■ Action item: Exactly and only the lines from the one containing "1298x477 pixels." through the close of the entries below are to be set down.
Segment Start: Information provided
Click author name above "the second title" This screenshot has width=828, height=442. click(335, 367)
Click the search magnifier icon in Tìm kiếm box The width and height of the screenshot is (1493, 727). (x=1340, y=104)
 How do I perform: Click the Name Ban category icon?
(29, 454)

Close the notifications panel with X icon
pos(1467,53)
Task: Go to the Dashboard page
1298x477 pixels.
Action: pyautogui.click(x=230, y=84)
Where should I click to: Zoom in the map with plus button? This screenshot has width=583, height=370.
Segment End: Information provided
■ Result:
1298x477 pixels.
Action: pyautogui.click(x=230, y=84)
Where should I click to: Zoom in the map with plus button? This screenshot has width=583, height=370.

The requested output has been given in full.